Here, each Plaintiff organization alleges that it "has at least one member who has updated [her] driver's license address with ADOT/MVD and has been harmed by [Defendant's] failure to update [her] residence address for voting purposes." (Complaint ¶¶ 7, 13, 18). Plaintiffs do not identify any individuals by name in the Complaint (Doc. 1), but attached affidavits to their Reply (Doc. 24) naming two purportedly affected members of Plaintiff League of Women Voters of Arizona. (See generally Doc. 24-1). Both members claim to have updated their MVD address, but unwittingly did not concurrently update their voter registration addresses. (Doc. 24-1 at 3, 5). However, both members were informed of the oversight prior to attempting to vote with an outdated address and do not allege disenfranchisement. (Id.). While the burden imposed by being urged to register to vote or update one's registration with a current address—in compliance with state election laws—appears quite light, in accepting all of Plaintiffs allegations as true at the pleadings stage, the Court will proceed as if Plaintiffs meet their burden of establishing associational standing herein. See, e.g., Ass'n of Cmty. Organizations for Reform Now v. Scott, No. 08-CV-4084-NKL, 2008 WL 2787931, at *7 (W.D. Mo. July 15, 2008) (reasoning that "any additional barrier to voting imposed, in this case requiring [an individual] to file a change-of-address form where it would have been unnecessary had [the State] followed the law, satisfies any requirement of a concrete injury for purposes of standing").
The Court observes that while Plaintiffs attempt to connect the alleged NVRA violation to the constitutional right to vote, Plaintiffs point to no specific member of any Plaintiff organization who was actually deprived of that constitutional right. (Compare Complaint ¶ 74 with Doc. 24-1 at 3, 5). Both individuals identified by name in Plaintiffs' affidavits successfully updated their voter registration information and were not denied their right to vote at any stage of the process. (Doc. 24-1 at 3, 5). Accordingly, Plaintiffs concern that Defendant's "failure to ensure proper compliance with the NVRA may result in complete disenfranchisement" of certain Arizona residents is wholly unsubstantiated by the evidence before this Court. (Complaint ¶ 71). Plaintiffs may have established an injury in fact based on a diversion of resources theory for organizational standing, but do not put forth sufficient evidence to establish a constitutional injury related to the deprivation of voting rights. The members who had to take on an additional voter registration burden upon finding out that their respective voter addresses did not automatically update to match their updated MVD addresses incurred some inconvenience, which may be cognizable, but were never deprived of the right to vote. (Doc. 24-1 at 3, 5).
2. NVRA Violation
Plaintiffs allege that Section 5 of the NVRA requires MVD to present an individual with the opportunity to opt-out from, rather than opt-in to, updating her voter registration address during a Covered Transaction. (Doc. 5 at 6-7).

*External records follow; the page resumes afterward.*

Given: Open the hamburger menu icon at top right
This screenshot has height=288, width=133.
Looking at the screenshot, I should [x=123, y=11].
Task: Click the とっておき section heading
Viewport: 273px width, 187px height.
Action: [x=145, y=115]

Here, "for purposes of this litigation [Defendant] is willing to accept the Plaintiffs' position, and the MVD forms and the necessary computer changes are already in the process of [being] modified." (Doc. 22 at 4). Defendant, however, represents that modifications to the written forms "should be completed by October 2019" and the changes requested by Plaintiffs to the online system will be implemented "sometime early in 2019" following a change in government computer venders. (Id. at 4-5). As a result, the requested modifications will not be in place for the upcoming general election on November 6, 2018. (Doc. 28-1 ¶ 39). While Defendant maintains a colorable argument that a voter, "by failing to check the box indicating a desire to change [her] voting registration, is in fact stating on the MVD form that the change of address is not for voter registration purposes," Defendant again "is willing to accept [Plaintiffs' interpretation of the NRVA as requiring only an opportunity to opt-out] to ensure compliance with the law." (Doc. 22 at 4). Accordingly, the Court will credit Plaintiffs' interpretation of the NVRA opt-out requirement as correct at this stage in the litigation.
In the midst of this unavoidable delay in modifying MVD's forms, Plaintiffs would prefer that Defendant automatically update the voter registration address for all MVD applicants who engage in a Covered Transaction and do not affirmatively opt-out using the current forms. (Doc. 5 at 24). Defendant does receive a data transmission of all MVD Covered Transactions, regardless of whether an individual opts-in or opts-out, for a different purpose (Doc. 28-1 ¶ 23). However, Plaintiffs fail to demonstrate that Defendant has the statutory authority, on her own, to adopt new rules for how the MVD processes voter registrations. (Doc. 26-1 ¶ 7). Arizona Revised Statute §16-112 grants the "director of the department of transportation and the secretary of state . . ., after consultation with all county recorders" the power to "adopt rules to implement a system permitting driver license applicants to register to vote at the same time and place as they apply for driver licenses." A.R.S. §16-112. Moreover, County Recorders, not Defendant, are responsible for updating voter registration addresses in Arizona. (Defendant's Exhibit 21 at AZSOS000046-48). Federal courts are "powerless" to issue preliminary injunctions against non-parties and the County Recorders are not party to this suit. See Citizens Alert Regarding the Env't v. EPA, 259 F. Supp. 2d 9, 17 n.7 (D.D.C. 2003).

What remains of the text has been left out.